----- Exercise inputs -----

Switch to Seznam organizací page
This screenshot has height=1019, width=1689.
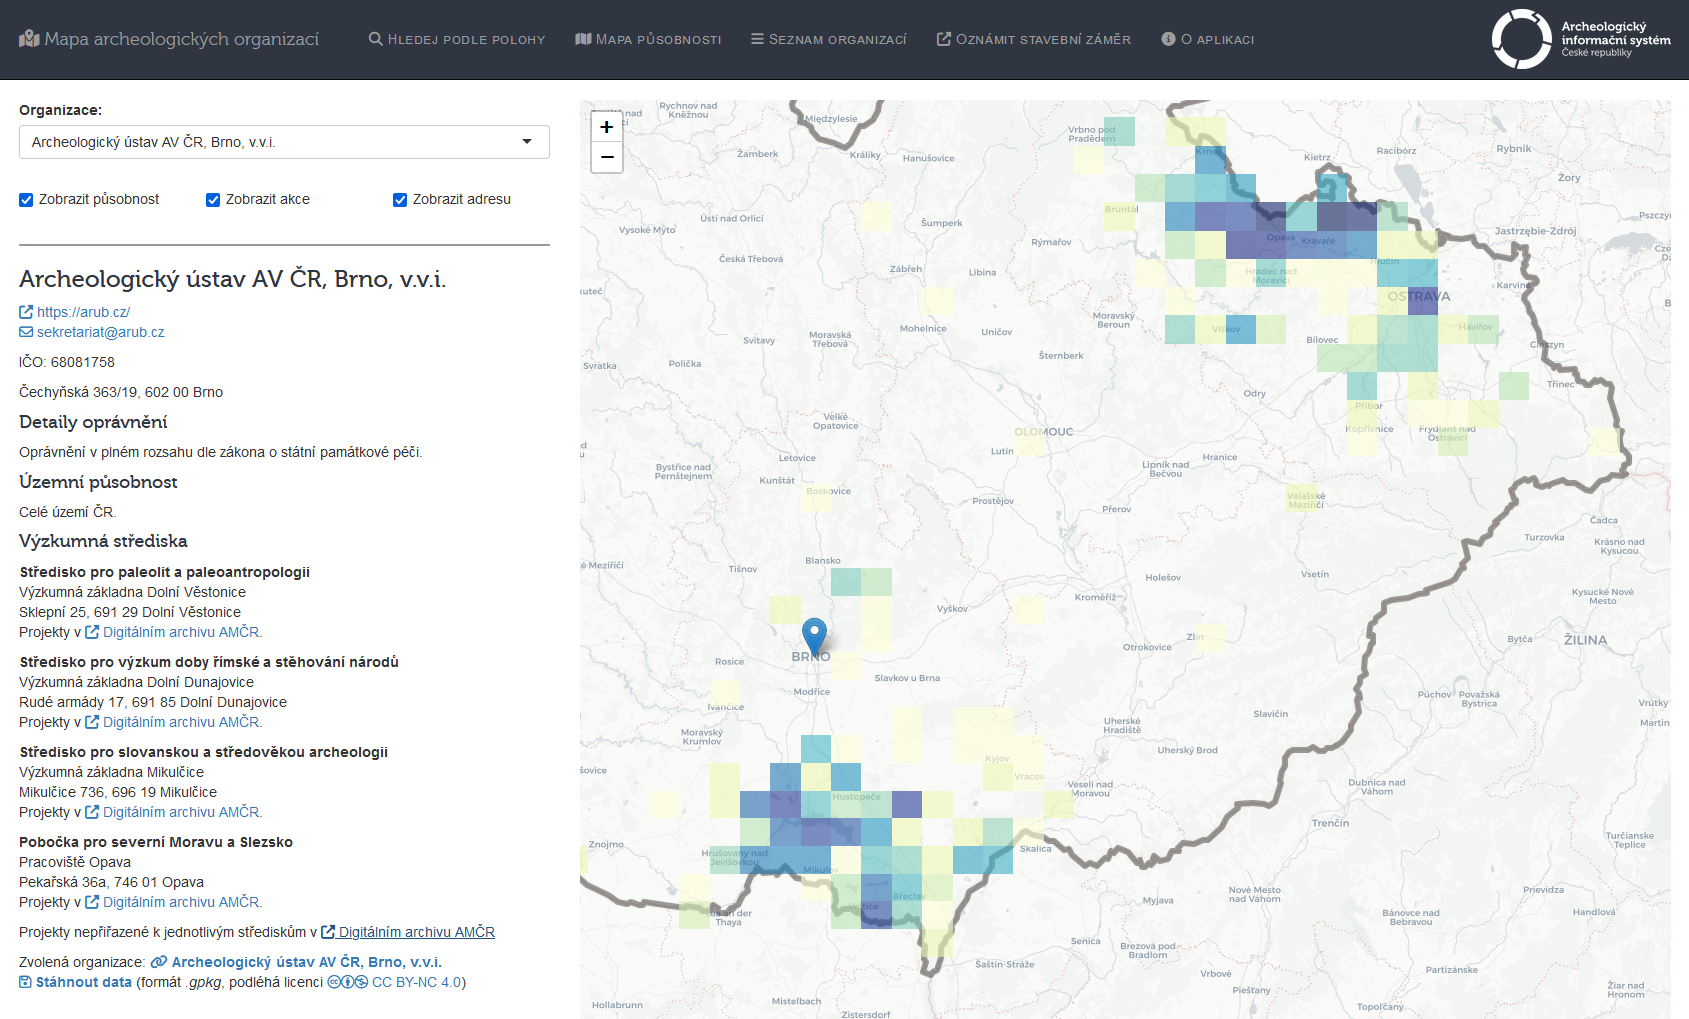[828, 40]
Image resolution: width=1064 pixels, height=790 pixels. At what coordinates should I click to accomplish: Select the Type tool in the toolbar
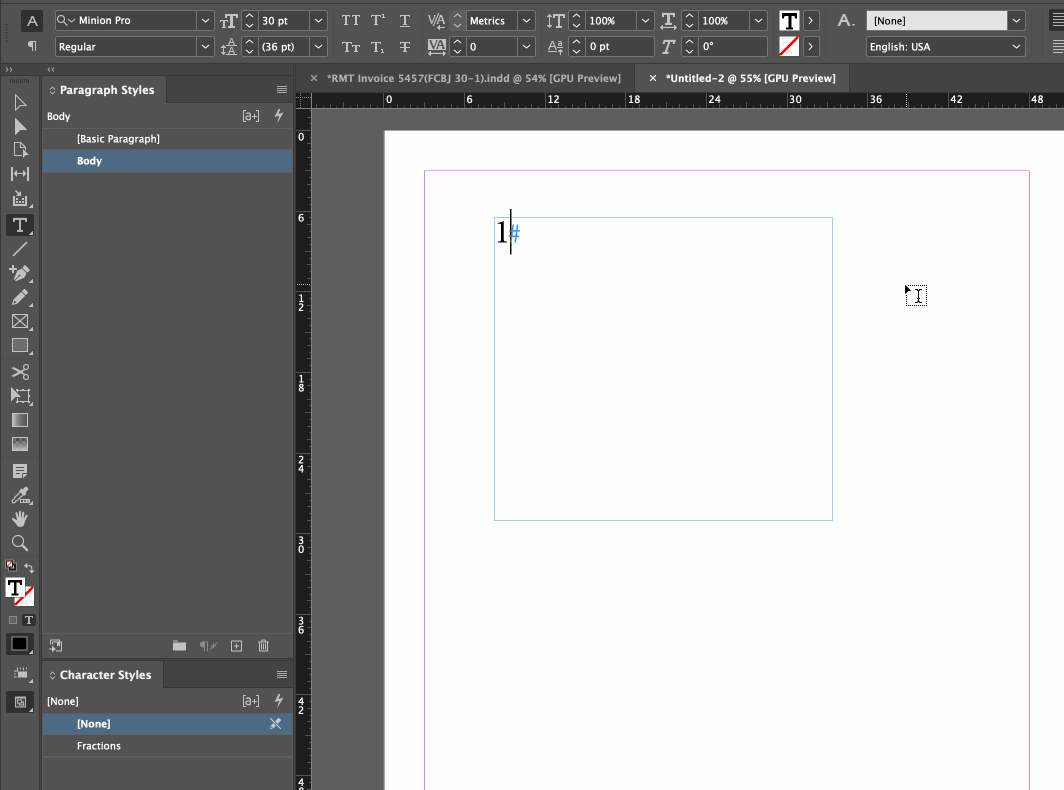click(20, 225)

-----

* What the exercise asks: Return exactly the line containing "This screenshot has height=1019, width=1689." and every line after it, up to and including the final line of the entries above. Pictures stay out.

* Completed task:
This screenshot has height=1019, width=1689.
[828, 40]
Image resolution: width=1064 pixels, height=790 pixels. At what coordinates should I click to accomplish: Select the Type tool in the toolbar
click(20, 225)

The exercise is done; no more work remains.